2 Jul | By Biophotonics.World
By Laser Beam into the Window to the Brain
Demonstrator at the Medical University of Vienna.
Image source: Med. Uni Wien
By: Ewald Unger

A team from Leibniz IPHT shows for the first time how Raman measurements in the eye are possible. Research partners in Vienna are now building a device that will be able to detect Alzheimer's disease

The "laser" sign above Clara Stiebing's lab is lit up red. Only to be entered with protective goggles, it means. It doesn't mean a laser beam will hit your eye. Meanwhile, inside, Clara Stiebing is experimenting with exactly that: What happens if she aims a laser at a human eye? To be more precise, what must this beam be like so that it does not harm the eye, but helps to make visible signs of diseases that cannot be detected otherwise? 

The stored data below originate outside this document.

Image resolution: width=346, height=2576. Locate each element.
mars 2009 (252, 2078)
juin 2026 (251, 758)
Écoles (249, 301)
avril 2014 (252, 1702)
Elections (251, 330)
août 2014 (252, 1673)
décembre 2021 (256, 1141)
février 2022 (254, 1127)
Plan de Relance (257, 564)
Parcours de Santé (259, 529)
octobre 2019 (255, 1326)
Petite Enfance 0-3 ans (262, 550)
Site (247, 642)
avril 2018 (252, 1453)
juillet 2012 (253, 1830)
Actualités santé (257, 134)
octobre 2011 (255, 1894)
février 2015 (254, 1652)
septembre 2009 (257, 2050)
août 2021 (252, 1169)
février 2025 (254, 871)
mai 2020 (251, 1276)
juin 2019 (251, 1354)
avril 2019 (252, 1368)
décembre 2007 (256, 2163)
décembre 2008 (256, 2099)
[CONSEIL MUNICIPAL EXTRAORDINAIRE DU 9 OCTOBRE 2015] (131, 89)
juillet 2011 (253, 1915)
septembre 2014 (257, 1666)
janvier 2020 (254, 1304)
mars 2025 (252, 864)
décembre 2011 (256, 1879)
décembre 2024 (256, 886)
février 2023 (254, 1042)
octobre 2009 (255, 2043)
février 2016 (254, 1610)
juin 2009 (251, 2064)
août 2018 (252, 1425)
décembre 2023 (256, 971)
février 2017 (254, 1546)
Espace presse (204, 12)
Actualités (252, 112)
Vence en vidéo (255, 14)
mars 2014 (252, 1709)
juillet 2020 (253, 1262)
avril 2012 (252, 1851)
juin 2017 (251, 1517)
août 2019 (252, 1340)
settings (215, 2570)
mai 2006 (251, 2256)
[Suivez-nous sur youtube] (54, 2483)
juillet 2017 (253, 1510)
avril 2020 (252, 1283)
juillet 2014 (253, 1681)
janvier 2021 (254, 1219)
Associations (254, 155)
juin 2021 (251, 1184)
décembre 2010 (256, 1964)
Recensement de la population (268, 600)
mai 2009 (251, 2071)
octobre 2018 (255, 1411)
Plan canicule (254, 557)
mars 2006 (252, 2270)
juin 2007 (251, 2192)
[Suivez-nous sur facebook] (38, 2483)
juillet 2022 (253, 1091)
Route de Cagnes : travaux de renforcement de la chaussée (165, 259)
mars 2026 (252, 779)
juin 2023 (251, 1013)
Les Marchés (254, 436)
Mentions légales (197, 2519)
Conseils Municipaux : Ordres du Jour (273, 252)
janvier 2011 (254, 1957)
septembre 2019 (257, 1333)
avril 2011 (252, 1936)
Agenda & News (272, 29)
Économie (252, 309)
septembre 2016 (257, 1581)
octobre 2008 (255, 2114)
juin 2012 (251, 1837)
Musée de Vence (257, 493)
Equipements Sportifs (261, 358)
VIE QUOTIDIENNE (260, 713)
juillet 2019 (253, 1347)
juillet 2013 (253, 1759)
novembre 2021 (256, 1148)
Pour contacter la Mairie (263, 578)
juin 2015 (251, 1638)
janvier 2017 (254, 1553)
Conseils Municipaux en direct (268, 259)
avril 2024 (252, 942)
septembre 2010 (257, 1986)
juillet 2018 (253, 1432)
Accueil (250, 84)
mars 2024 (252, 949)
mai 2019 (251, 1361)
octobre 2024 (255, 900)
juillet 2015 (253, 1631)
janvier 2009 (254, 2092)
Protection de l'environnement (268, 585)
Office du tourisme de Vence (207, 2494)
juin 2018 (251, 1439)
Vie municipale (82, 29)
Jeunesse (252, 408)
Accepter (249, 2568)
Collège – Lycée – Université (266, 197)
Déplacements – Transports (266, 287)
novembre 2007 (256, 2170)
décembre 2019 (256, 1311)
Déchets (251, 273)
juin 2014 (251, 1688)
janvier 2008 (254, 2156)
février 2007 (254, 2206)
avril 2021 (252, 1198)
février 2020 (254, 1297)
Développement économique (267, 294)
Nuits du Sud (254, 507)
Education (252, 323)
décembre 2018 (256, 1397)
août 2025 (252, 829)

"We use the laser light to obtain comprehensive information about the biochemical composition of the retina," explains Clara Stiebing, who has been working as a postdoctoral fellow at the Leibniz IPHT for three years. „These are important, for example, for the early detection of age-related macular degeneration." The disease, which shows hardly any symptoms in its initial stage, is the most common cause of severe visual impairment or even blindness. In most cases this could be avoided if the changes in the macula were detected as early as possible. 

Clara Stiebing is part of a team from Leibniz IPHT and the Friedrich Schiller University Jena, working together with the Medical University of Vienna, the Netherlands Organisation for Applied Scientific Research in Leiden and Radborg University in Nijmegen to research the technology that this improved diagnostics will be able to provide in the future. The researchers combine two optical methods to deliver high-resolution, non-invasive images from the eye: Raman spectroscopy and optical coherence tomography. 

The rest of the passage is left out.